The scary thing is I have seen high level directors and executives say “I asked ChatGPT and it agreed with me” as a way to try to settle a debate. People seem all too willing to delegate even matters of judgement to AI.

On the other hand I have been in debates where someone asks ChatGPT to draft a list of possible approaches and pros and cons - and after reading through the list we were all in alignment on the best approach.

The latter I think is a constructive use of AI to elevate thinking, while the former has me thinking it may be time for a career change.

  • To make an exhaustive list of possible options you need to find key questions that divide solution space. This requires logic, which LLMs lack.

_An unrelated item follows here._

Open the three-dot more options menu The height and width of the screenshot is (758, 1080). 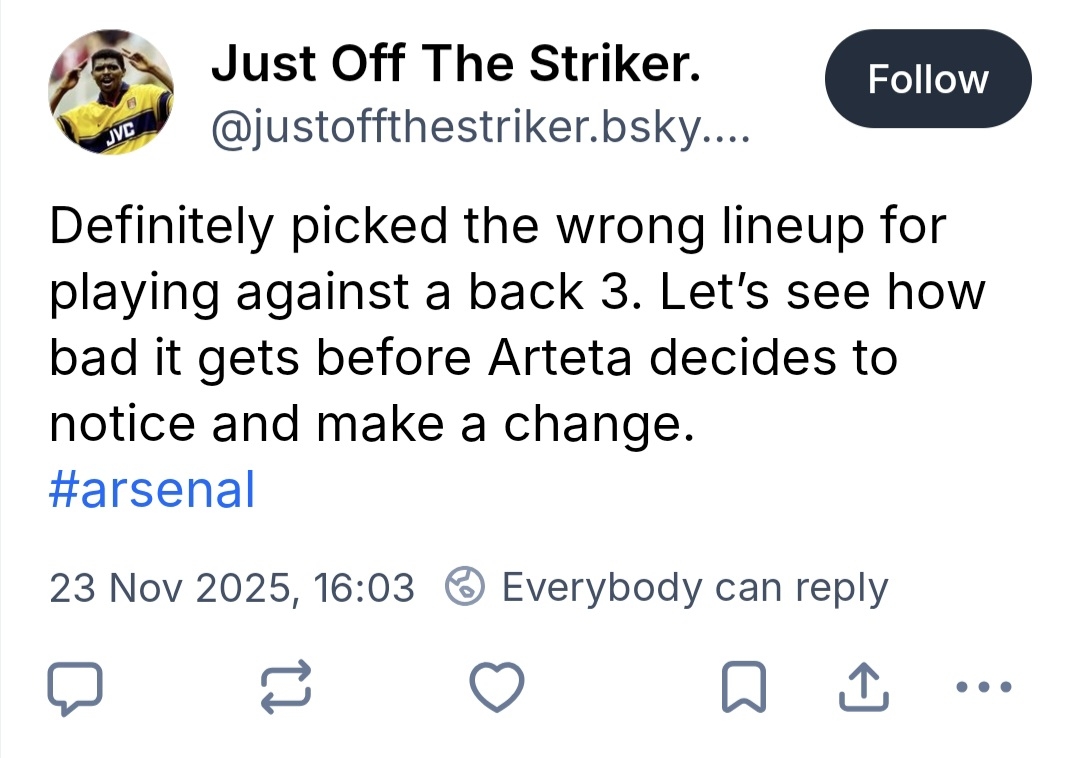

The way I use AI now feels more exhausting than the programming I did for the last 20 years. I pose a problem, then evaluate proposals, then pick the one I think is the "right one"(tm), then see the AI propose a bunch of weird shit, then call it out, refine the proposal until it feels just about right (this is the exhausting part), then let it code the proposal. The coding will then run for 1-5 hours and produce something that would have taken me at least 2 or 3 weeks (in that quality).

After 5 hours or so of doing this planning, I'm EXHAUSTED. I never was exhausted in this manner from programming alone. Am I learning something new? Feels like management. :)

  • I feel this as well. I think it’s something to do with having to be more “on” as you slowly work with the LLM to define the problem and find a reasonable solution. There’s not much of a flow-state. You have to process mountains of output and identify the critical points, over and over, endlessly. And it will always be an off in this unsettling little way, even when it’s mostly quite good. It’s jarring.

    The strange sorts of errors and reasoning issues LLMs have also require a vigilance that is very draining to maintain. Likewise with parsing the inhuman communication styles of these things…

    • Could it be that what we called flow state was actually a sort of high level thinking time afforded by doing low level routine work?

      For instance I'm the old world, if you wanted to change an interface, you might have to edit 5 or 6 files to add your new function in the implementations. This is pretty routine and you won't need to concentrate that much if you're used to it, so you can spend that low-effort time thinking about the bigger picture.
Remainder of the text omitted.